Dopo la scoperta, il progetto della Nuvola (fin dall’inizio votato alla sostenibilità) è stato modificato al fine di tutelare e valorizzare il sito archeologico. La variante (elaborata grazie a un accordo tra Lavazza, città di Torino e direzione regionale per i beni culturali e paesaggistici del Piemonte) ha previsto, oltre a interventi nei piani interrati, anche la realizzazione di una copertura per garantire la corretta conservazione dell’area e per consentirne la fruibilità. Oggi il giardino sovrastante i resti è così diventato una grande copertura verde che protegge e permette di mostrare i reperti archeologici. Il rinvenimento casuale dei resti archeologici della basilica paleocristiana all’angolo tra via Palermo e via Ancona è stato dunque visto «non come un puro vincolo o un disturbo, ma come un’occasione di ricchezza del progetto stesso». In corso d’opera, la rampa circolare di accesso agli interrati è stata sostituita con una rampa lineare assorbita nel corpo di fabbrica.
Per Egle Micheletto, soprintendente per i beni ar- cheologici del Piemonte e del Museo Antichità Egizie di Torino, «questa eccezionale scoperta arricchisce di molto le conoscenze sulla topografia cristiana torinese, che, oltre al complesso della cattedrale paleocristiana sottostante il Duomo, già indagato archeologicamente degli ultimi decenni, si limitavano finora alle notizie storiche sul cimitero suburbano situato a sud-ovest della città fuori dalla Porta Segusina, nell’area dell’attuale cittadella».

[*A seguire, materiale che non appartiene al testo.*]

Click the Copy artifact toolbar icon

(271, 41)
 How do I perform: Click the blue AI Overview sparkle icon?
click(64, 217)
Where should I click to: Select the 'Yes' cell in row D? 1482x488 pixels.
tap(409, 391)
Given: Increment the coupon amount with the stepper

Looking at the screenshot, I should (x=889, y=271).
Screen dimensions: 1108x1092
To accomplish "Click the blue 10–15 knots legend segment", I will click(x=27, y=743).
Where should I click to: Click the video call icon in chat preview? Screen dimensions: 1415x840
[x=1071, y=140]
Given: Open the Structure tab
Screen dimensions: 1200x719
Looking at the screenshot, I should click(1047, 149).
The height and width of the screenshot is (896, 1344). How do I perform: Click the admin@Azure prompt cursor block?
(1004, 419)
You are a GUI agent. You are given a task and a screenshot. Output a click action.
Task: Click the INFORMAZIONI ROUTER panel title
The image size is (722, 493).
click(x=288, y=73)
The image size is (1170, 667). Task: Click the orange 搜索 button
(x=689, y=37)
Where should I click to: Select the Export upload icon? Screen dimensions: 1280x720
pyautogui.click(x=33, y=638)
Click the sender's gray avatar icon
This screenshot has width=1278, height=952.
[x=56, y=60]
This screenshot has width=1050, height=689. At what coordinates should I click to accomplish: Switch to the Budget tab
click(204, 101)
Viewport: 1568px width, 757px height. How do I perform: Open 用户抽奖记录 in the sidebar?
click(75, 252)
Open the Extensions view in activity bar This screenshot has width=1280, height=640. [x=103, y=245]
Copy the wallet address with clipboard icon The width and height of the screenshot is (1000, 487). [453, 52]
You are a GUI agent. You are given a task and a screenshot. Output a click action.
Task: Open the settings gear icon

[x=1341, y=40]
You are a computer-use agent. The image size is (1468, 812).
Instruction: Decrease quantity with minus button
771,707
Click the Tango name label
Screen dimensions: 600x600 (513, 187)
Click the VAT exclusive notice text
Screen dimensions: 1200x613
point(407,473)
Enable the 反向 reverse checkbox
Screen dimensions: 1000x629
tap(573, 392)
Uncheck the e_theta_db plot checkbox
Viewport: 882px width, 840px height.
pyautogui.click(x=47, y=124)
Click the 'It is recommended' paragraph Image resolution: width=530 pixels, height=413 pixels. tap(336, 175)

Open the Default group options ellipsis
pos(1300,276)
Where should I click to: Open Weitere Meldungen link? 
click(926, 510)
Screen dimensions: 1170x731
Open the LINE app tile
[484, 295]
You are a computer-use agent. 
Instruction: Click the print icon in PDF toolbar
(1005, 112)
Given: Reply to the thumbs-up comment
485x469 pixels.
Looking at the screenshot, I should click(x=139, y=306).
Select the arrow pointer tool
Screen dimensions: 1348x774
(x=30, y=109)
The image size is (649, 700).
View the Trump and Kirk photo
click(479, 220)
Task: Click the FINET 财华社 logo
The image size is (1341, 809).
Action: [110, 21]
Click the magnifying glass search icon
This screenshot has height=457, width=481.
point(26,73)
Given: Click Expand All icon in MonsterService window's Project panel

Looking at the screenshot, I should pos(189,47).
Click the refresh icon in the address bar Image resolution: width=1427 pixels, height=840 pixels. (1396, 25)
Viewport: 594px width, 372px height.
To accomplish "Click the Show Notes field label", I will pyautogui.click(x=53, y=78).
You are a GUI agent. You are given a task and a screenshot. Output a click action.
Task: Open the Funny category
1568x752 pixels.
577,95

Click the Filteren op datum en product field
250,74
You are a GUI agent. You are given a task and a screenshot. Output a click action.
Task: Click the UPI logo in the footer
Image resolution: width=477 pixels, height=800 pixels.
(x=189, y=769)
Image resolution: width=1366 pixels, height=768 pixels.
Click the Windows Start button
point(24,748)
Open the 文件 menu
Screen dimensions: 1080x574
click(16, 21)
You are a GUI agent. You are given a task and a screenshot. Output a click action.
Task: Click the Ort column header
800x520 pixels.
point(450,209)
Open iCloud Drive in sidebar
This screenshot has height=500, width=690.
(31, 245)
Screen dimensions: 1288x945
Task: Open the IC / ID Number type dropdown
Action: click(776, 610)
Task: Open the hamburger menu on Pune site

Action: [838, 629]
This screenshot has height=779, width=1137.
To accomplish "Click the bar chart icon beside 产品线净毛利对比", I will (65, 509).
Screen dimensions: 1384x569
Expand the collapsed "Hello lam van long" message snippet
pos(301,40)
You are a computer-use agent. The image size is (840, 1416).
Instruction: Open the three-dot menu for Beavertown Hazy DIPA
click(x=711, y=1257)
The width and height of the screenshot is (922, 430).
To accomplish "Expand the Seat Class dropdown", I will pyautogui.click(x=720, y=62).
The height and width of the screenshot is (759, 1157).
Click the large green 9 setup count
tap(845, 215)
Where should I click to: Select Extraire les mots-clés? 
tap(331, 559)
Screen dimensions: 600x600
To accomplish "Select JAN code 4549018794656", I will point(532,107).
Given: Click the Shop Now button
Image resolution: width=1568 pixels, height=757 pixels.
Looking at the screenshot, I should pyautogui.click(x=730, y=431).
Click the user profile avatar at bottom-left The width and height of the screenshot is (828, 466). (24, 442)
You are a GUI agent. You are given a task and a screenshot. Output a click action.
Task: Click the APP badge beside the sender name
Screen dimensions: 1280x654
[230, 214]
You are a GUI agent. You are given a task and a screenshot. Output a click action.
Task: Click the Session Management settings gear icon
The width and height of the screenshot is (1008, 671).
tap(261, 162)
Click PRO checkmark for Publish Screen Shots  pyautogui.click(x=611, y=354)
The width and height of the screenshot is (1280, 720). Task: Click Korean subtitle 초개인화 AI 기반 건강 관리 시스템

Un percorso scandito da totem, leggii e teche guiderà i visitatori attraverso i resti portati alla luce durante i lavori di scavo. Tra le macerie di demolizione della chiesa ci saranno (ad esempio) lastre di marmi di spessore e colori diversi e una piastrella triangolare che rimanda ai pavimenti a composizione geometrica in bianco e nero diffusi negli edifici di culto dell’Italia settentrionale dal IV-V secolo e definiti «sectilia a piccolo modulo», che trovano uno dei rari esempi nel battistero di Novara. Ma anche frammenti di vasellame da mensa e da cucina probabilmente testimonianza dei pasti funebri consumati presso le tombe a conclusione del funerale e in occasione di particolari ricorrenze; epigrafi funebri o memorie del finanziamento di un’opera cittadina; monete del IV secolo che sembrano essere state smarrite dopo un lungo utilizzo ma che, ancora nuove, erano entrate a far parte di piccoli gruzzoli o che, secondo un’usanza pagana che si protrae anche nel rituale cristiano nonostante le indicazioni contrarie dei Padri della Chiesa, trasformava le monete in un simbolo beneaugurante per la Resurrezione.
L’oggetto più intrigante? Forse lo spillo con capocchia a forma di colomba appartenuto a una tomba del VII secolo che con tutta probabilità accoglieva i resti di una bambina o di una giovane donna. Frammenti di una Torino lontana nel tempo, ma anche di quell’umanesimo industriale che in Italia ha finora prodotto oltre 300 musei d’impresa dedicati di volta in volta alla Pirelli, alla Kartell, al Liquore Strega o alla Liquirizia Amarelli.